Opinion
13532
December 5, 1932.
Before MANN, J., Greenville, March, 1932. Affirmed.
Separate suits by the Prudential Insurance Company of America against Minnie S. Wilburn and against Willie D. Stewart and another. From an order denying permanent injunction to restrain the defendants from prosecuting any action on certain life insurance policies, plaintiff appeals.
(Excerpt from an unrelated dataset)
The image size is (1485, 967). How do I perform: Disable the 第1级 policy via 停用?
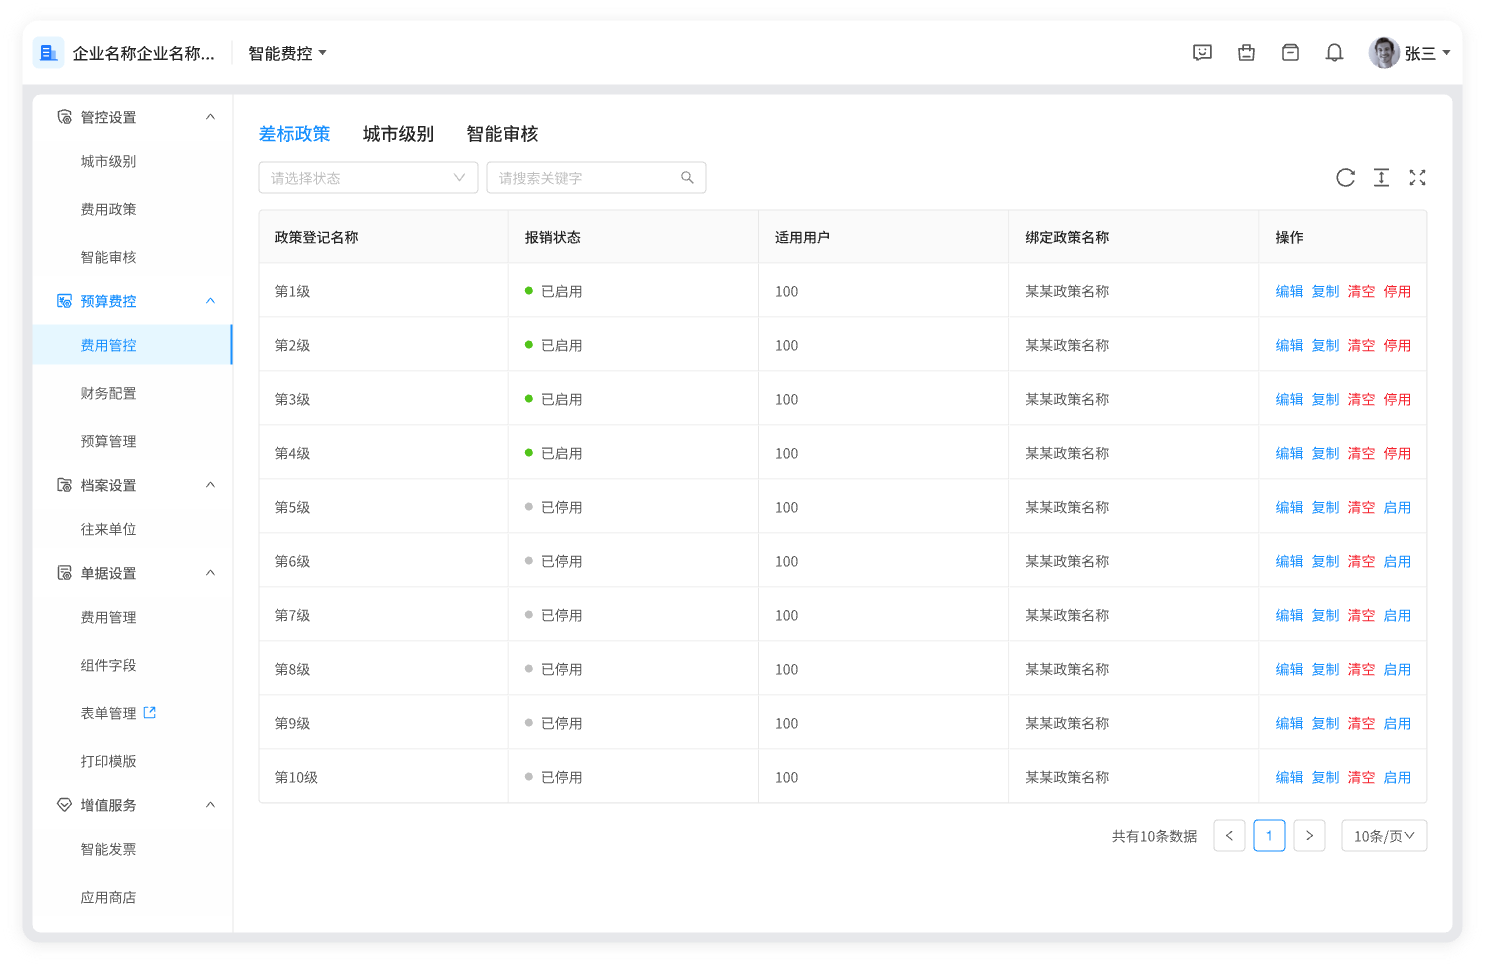[x=1397, y=292]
Messrs. Osborne Butler, for appellant, cites: Insurer may not after lapse of contestable period, avoid recovery for fraud in procuring policy: 112 S.C. 335; 99 S.E., 806; 122 S.E., 586; 35 A.L.R., 1482; 97 S.E., 421; 81 S.E., 964; 84 S.E., 253; 66 S.E., 290; 37 C.J., 539; 176 P., 939; 6 A.L.R., 441; 203 Ala., 335; 83 S., 59; 13 A.L.R., 672. As to incontestable clause: 263 U.S. 167; 68 L.Ed., 235; 44 Sup. Ct., 90; 31 A.L.R., 102; 256 S.W. 438; 31 A.L.R., 78; 257 S.W. 66; 279 P., 507; 124 A., 171; 313 Ill., 161; 144 N.E., 825; 36 A.L. R., 1239. Insurer's only adequate remedy is by action for cancellation: 292 F., 53; 9 C.J., 1160; 11 F.2d 69; 45 F.2d 47; 73 A.L.R., 1523.
Messrs. Barron, Barron Walker, for respondent, cite: Granting interlocutory injunction not a matter of right but of grace: 27 S.C. 415, 87 S.C. 568, 150 S.C. 540. As to when right of action has accrued: 75 S.C. 318, 120 S.C. 419.
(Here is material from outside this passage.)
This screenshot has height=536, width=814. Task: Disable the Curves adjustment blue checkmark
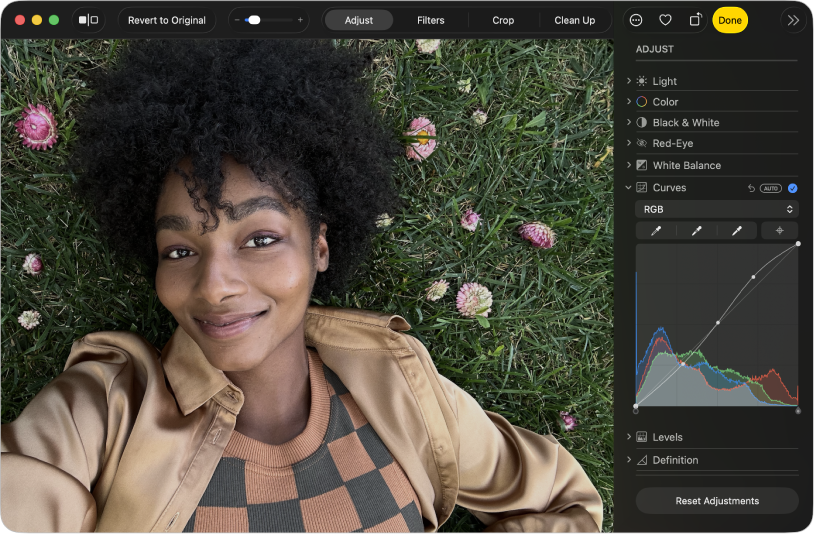pyautogui.click(x=792, y=188)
December 5, 1932. The opinion of the Court was delivered by
These two cases, instituted in the Court of Common Pleas for Greenville County, were brought for the purpose of securing a rescission and cancellation of two policies of life insurance, issued by the plaintiff, insurance company, on the life of Preston B. Stewart; the insured being dead at the time of the commencement of the suits. The defendants are children of the deceased, and were named beneficiaries in the policies. The plaintiff sought cancellation on the ground that the insured had obtained the issuance of the policies by fraudulent representations.
At the instance of the plaintiff, his Honor, Circuit Judge G.D. Oxner, restrained temporarily the defendants from prosecuting any action against the plaintiff on account of the policies, from taking any steps or pursuing any remedy for collection thereof, and from disposing of or transferring the policies in any manner, pending a determination of this action, and the defendants were required to show cause why the temporary restraining order should not be made permanent.
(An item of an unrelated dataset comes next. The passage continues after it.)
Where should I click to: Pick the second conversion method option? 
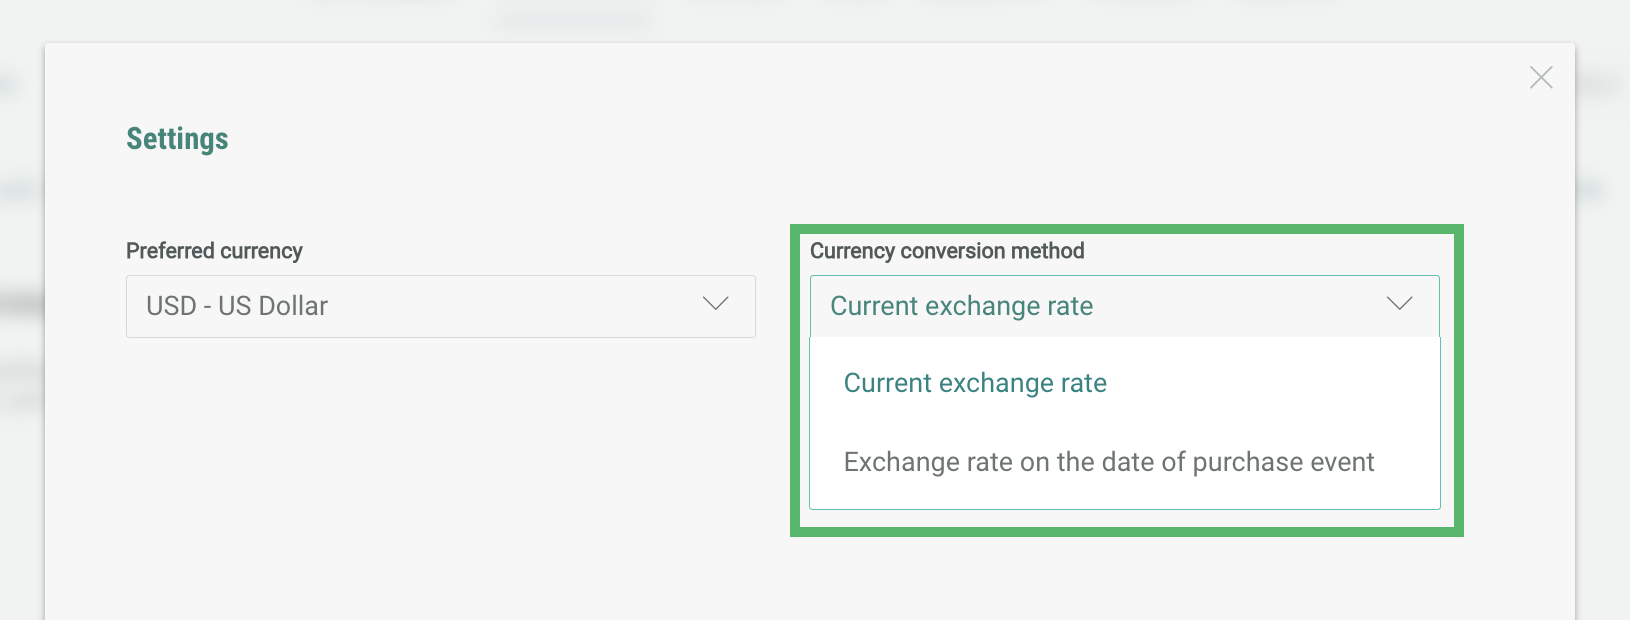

Upon return of the defendants being filed, the cause came on for hearing before his Honor, Circuit Judge M.M. Mann, who refused the permanent injunction sought for and vacated the temporary restraining order. Thereupon the defendants in this action sued the plaintiff on the involved policies for the amount of the insurance provided for therein.
In the order of Judge Mann, the reason he gave for the conclusion he reached was stated in the following language: "It further plainly appears from a consideration of the verified complaint and return of the defendant that the plaintiff can avail itself, in its answer, to any suit commenced on account of the said policy of insurance, of all the positions and matters alleged by way of fraud and misrepresentations; and it appears that the plaintiff would have in any suit on the said policy a plain and adequate remedy at law."
From the adverse order, the plaintiff has appealed to this Court.
It is unnecessary to consider the several exceptions of the appellant. It is clear that the order of Judge Mann should be affirmed under the authority of two decisions of this Court, namely, Fludd v. Equitable Life Assurance Society, etc., 75 S.C. 315, 55 S.E., 762, and Southeastern Life Insurance Company v. Palmer, 120 S.C. 490, 113 S.E., 310. See especially the concurred in by Mr. Justice Cothran in the last case, concurred in by Mr. Chief Justice Gray.
The judgment of this Court is that the order appealed from be, and the same is hereby, affirmed.
MESSRS. JUSTICES STABLER, CARTER and BONHAM and MR. ACTING ASSOCIATE JUSTICE W.C. COTHRAN concur.